Department of Veterinary Internal Medicine, Western College of Veterinary Medicine, University of Saskatchewan, Saskatoon, Canada.
The equine guttural pouch is a large, air-filled diverticulum of the auditory tube whose function is not clear. Since the horse does not possess a known, well-developed brain-cooling mechanism that could satisfy cerebral thermoregulatory demands, an hypothesis is proposed that respiratory air enters the guttural pouches, when needed, to ventilate and cool the internal carotid arteries (ICA).
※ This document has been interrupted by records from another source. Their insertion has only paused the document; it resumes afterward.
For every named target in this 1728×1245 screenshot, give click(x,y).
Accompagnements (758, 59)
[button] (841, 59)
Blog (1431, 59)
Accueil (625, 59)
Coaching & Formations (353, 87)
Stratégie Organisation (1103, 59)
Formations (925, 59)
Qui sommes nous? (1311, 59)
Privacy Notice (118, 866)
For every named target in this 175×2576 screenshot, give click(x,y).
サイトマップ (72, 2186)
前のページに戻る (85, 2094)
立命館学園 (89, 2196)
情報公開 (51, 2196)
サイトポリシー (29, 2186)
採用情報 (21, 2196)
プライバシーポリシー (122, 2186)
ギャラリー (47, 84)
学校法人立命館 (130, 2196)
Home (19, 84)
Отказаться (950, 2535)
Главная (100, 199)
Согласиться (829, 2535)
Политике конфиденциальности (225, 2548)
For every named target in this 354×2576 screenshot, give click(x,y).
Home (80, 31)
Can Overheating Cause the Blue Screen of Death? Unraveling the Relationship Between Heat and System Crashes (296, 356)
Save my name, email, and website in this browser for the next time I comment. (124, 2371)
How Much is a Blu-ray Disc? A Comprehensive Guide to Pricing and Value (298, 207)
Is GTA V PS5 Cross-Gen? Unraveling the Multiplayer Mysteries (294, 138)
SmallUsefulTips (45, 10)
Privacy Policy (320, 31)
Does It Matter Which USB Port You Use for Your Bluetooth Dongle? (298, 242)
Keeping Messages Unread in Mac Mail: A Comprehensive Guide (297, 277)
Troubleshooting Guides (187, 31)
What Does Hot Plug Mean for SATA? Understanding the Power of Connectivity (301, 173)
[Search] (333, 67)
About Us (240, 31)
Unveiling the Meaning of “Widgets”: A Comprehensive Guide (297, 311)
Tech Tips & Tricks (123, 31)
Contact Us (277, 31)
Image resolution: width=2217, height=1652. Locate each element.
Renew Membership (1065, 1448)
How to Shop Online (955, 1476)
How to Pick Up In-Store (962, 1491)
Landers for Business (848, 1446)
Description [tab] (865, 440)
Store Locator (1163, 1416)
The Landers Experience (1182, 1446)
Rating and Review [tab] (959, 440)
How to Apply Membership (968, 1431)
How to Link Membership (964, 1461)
Experiments were initially carried out on nine cadavers, where blood flow was mimicked with warmed saline propelled by peristaltic pumps. Subsequent experiments were conducted on an anaesthetized horse where the guttural pouch was ventilated and ICA temperatures were measured. Results showed that whenever the guttural pouch was ventilated with cooled or warmed environmental air, or warmed 100% humidified air, temperatures within the ICA dropped significantly in cadavers (0.4-5 degrees C) and in the anaesthetized horse (1-3 degrees C), depending on conditions. Simulated respiration trials also resulted in ICA temperature drops of 0.9-2.3 degrees C in two of five cadavers tested, indicating that the wide 3-5 cm pharyngeal orifices of the guttural pouches have the capacity to allow enough respiratory air to ventilate the pouch. Despite the fact that a single, unbranching 13 cm portion of the ICA is exposed on the wall of each guttural pouch, the results of this investigation suggest that during heavy exercise, horses could utilize their guttural pouches to cool ICA blood destined for the brain.